Qui succédera au raz-de-marée Everything, Everywhere All At Once ? En lice à 13 reprises, Oppenheimer est donné gagnant dans les sections reine . La 96e édition de la grand-messe hollywoodienne a débuté lundi à minuit à Los Angeles, mais pour nombre d’experts le palmarès est couru d’avance.

Cela a notamment été le cas pour les second rôles. Da’Vine Joy Randolph a triomphé chez les femmes grâce à sa performance de mère endeuillée dans la comédie douce-amère de Noel Winter Break. La victoire de l’actrice afro-américaine de 37 ans faisait peu de doute. Elle avait remporté tous les prix précurseurs : SAG awards, Golden Globe, Bafta. De même pour Robert Downey Jr, couronné pour son rôle d’opposant à Oppenheimer.

Cette victoire offre son premier trophée au blockbuster de Christopher Nolan, qui est en lice dans 13 catégories. Il a très vite été suivi de prix supplémentaires : celui du montage et de la photographie. Mais le record de Titanic et du Seigneur des Anneaux, lauréat d’un nombre record d’onze Oscars, n’est plus à portée de main. Pauvres créatures a fait une razzia sur les catégories techniques. Damant le pion à Barbie et Oppenheimer.

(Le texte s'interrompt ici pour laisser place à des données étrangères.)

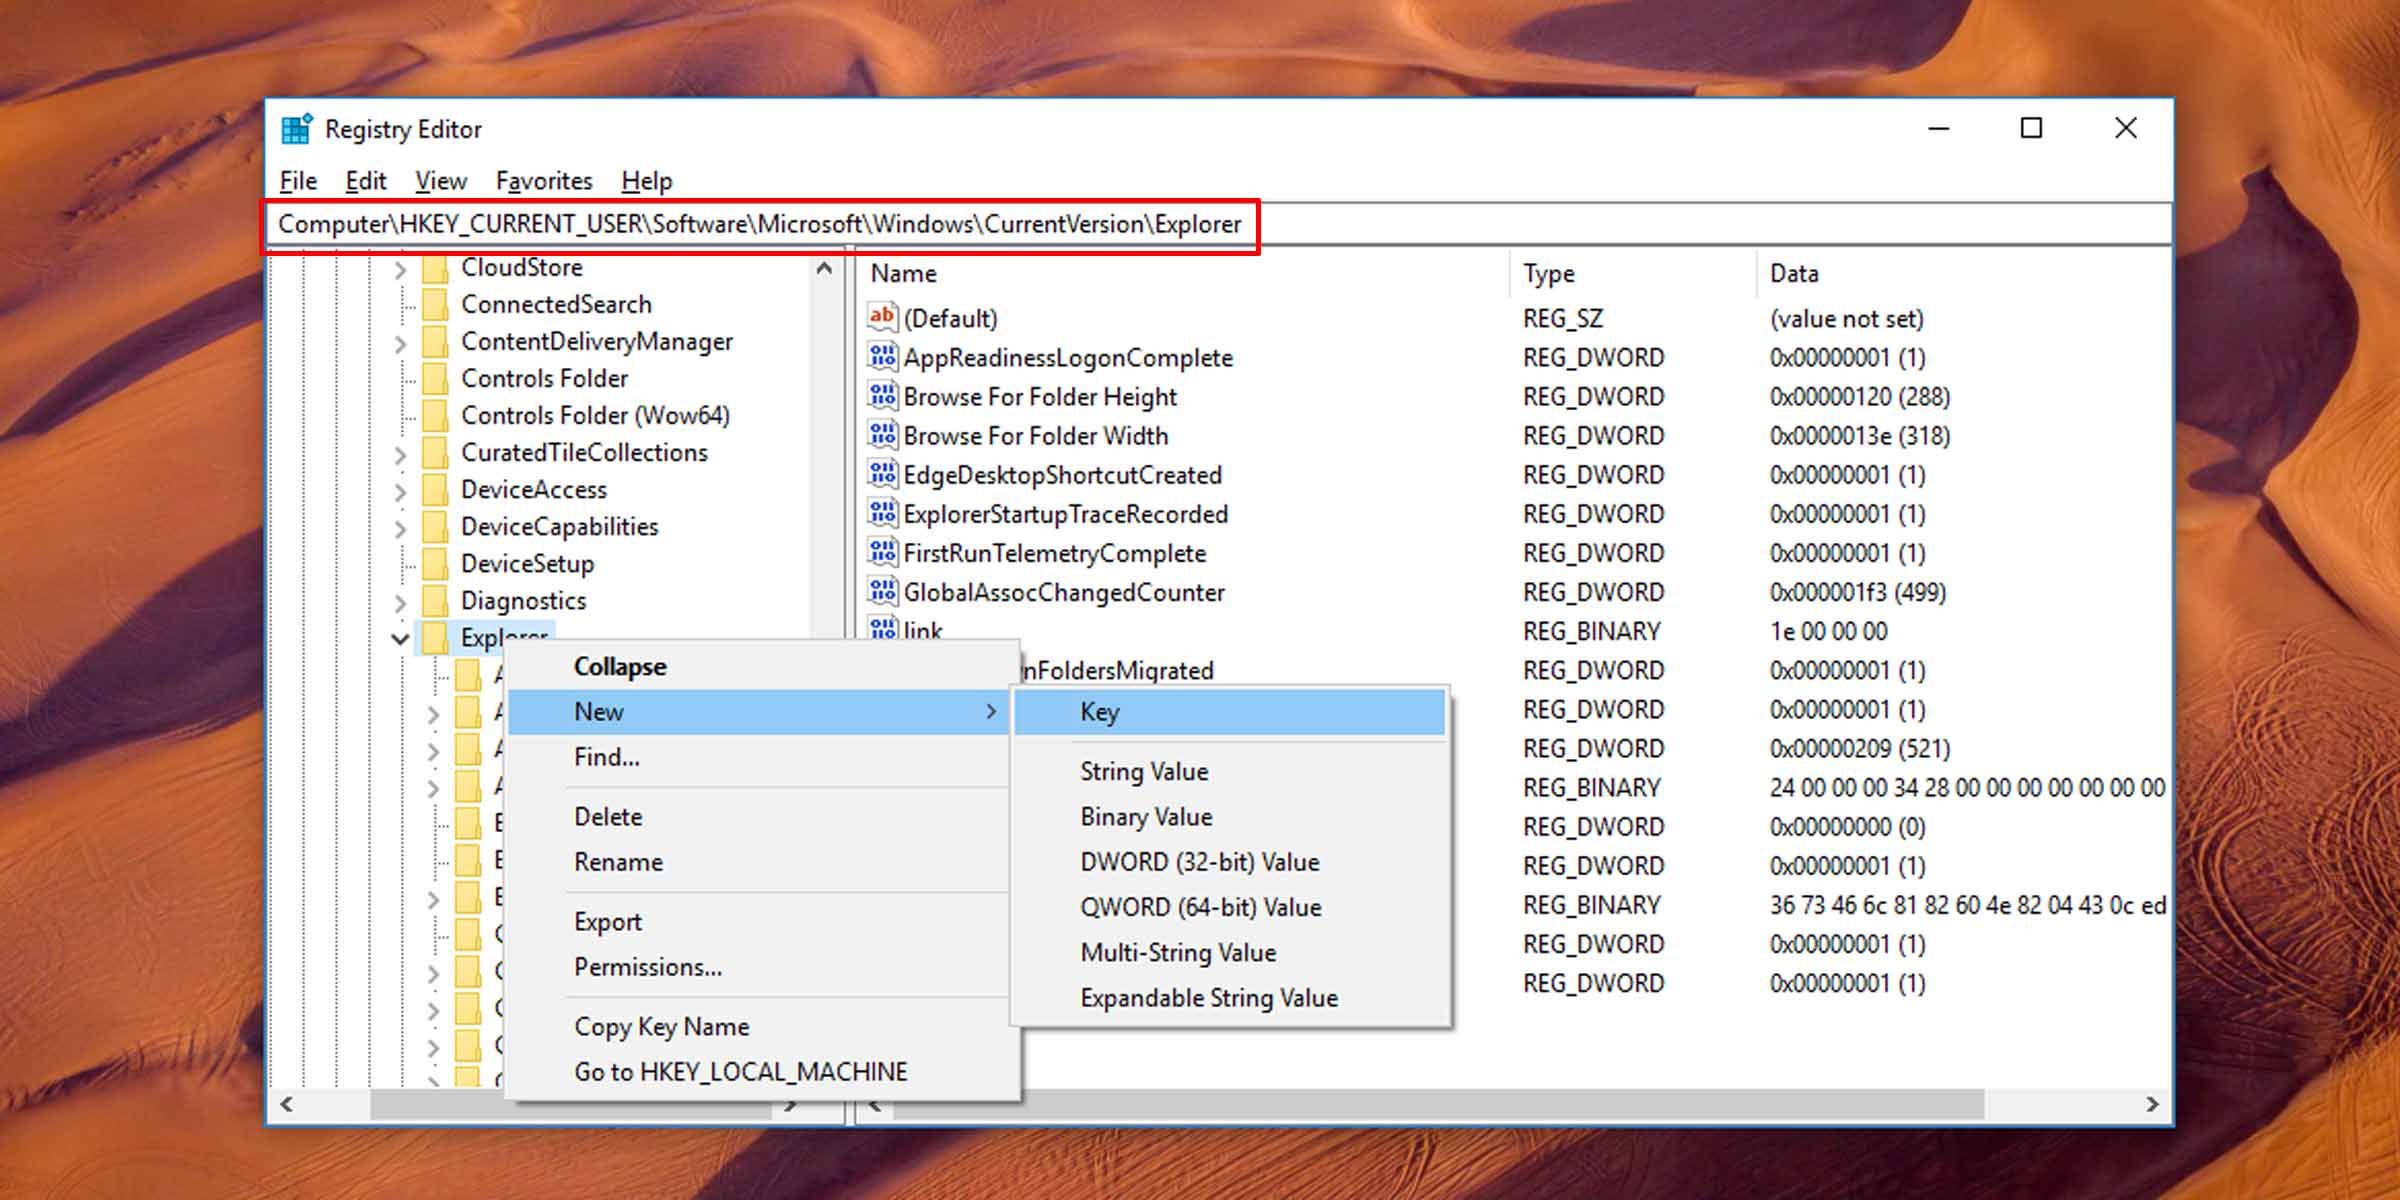Viewport: 2400px width, 1200px height.
Task: Click the DWORD icon beside AppReadinessLogonComplete
Action: click(884, 357)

Pari gagné pour Justine Triet qui débute bien la soirée. Elle rapportera une statuette à la maison. En lice dans cinq catégories, sa palme d’or Anatomie d’une chute a remporté l’Oscar du meilleur scénario. C’était la catégorie la plus jouable pour la palme d’or. La seule où le drame judiciaire ne faisait pas face au rouleau compresseur Oppenheimer. «Merci beaucoup. Cette Oscar va m’aider à traverser la crise de la quarantaine», a lancé la réalisatrice française, «le glamour de ce soir tranche avec les débuts de ce film conçu en plein confinement. Pour écrire, nous avons dû mettre nos enfants devant la télé. Il n’y avait pas de frontière entre les couches et le travail».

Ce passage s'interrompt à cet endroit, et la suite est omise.